Second, because the shares of stock in charity-owned for-profit companies are not publicly traded, the companies are not required to disclose their financial records. Charities must disclose their records, but they are not making it easy to uncover information. There may be clues in the footnotes, which even sophisticated people don't pick up. For example, chief executives and other top officers of a charity may hold equivalent-but much better paid-jobs at the for-profit subsidiary, with no one except the board and that executive knowing about it. In that way, restrictions on excessive compensation can be avoided.

Third, some of the directors of a charity may also sit on the boards of its for-profit subsidiaries but are essentially unaccountable either to donors or to those served by the non-profit organization. Even in membership corporations--where the directors ostensibly are elected by the members--public accountability is minimal. The “high fiduciary standard” to which for-profit trustees or directors are theoretically obligated is not precisely defined. In fact, the standard is no higher than the ethical sensibilities of each board member.

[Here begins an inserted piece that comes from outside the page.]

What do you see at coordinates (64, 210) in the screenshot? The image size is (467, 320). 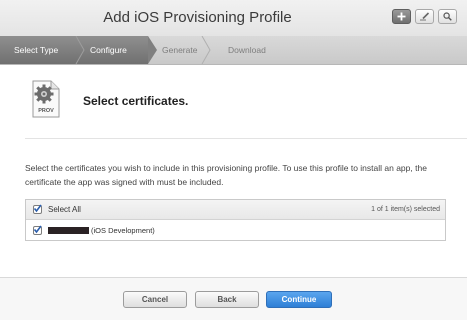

Since the United Way scandal six years ago--which was ignited by exactly the kind of improprieties that the non-profit/for-profit arrangement permits--the news media have properly covered philanthropy with greater attention and a critical eye. Just in the past few weeks, The New York Times raised questions about the sale of Minnesota Public Radio's for-profit catalogue company to Dayton Hudson--a deal that produced more than $6-million in compensation for leaders of the station and its catalogue subsidiary.

And The Wall Street Journal published an article harshly scrutinizing the lucrative pay awarded to employees of Citizen Energy, a Boston non-profit group founded by U.S. Rep. Joseph Kennedy II that also runs numerous subsidiaries.

What is troublesome about deals like Minnesota Public Radio's is that, in part, the organization built up the for-profit side of its operation through the subsidy provided by tax exemption and tax deductibility. Substantial personal gain has resulted, but the people involved took none of the normal business risk. That was left to taxpayers in general, and Minnesota Public Radio's donors, in particular. But until recently, few of them knew it.

It is only a matter of time before the public's already-waning confidence in the holiness of charity will impel federal and state governments to take necessary--if not always prudent--actions.

What, then, might be done to insure accountability? Here's how the law should be changed:

No charity should be permitted to own more than 49 per cent of the shares of a subsidiary. What's more, only the corporate form of organization should be permitted, so that real ownership can be tracked more easily. Limited partnerships, or other forms of organization that make ownership more difficult, or even impossible, to determine should not be permitted.

A charity should not be permitted to control its subsidiary's board. Instead, the board should be made up primarily of outside, independent directors. This does not remove entirely the possibility of sweetheart contracts or other conflicts, but at least it makes unethical behavior riskier.

All transactions between a charity and a for-profit company in which it has full or partial ownership--irrespective of the percentage--should be clearly stated in the charity's annual financial report and clearly disclosed to donors, not interred in footnotes. And if an employee of a non-profit organization also draws salary, bonuses, or benefits from a for-profit subsidiary, that beneficial relationship should also be clear.

In addition to changes in the law, non-profit groups--many of which are proud of becoming more businesslike--might emulate a new business practice:Several of America's biggest companies have appointed “ethics officers,” employees with direct access to the chairman's office. Essentially, they are there to blow the whistle on questionable practices.

Perhaps it is time for every board--of charities and their for-profit subsidiaries alike--to have one outside director who is responsible for questioning and enforcing the ethical behavior of other board members, as well as the organization's staff.

Of course, those groups willing to do that are probably the least likely to need it. Meanwhile, philanthropy's leaders need to call for complete accountability.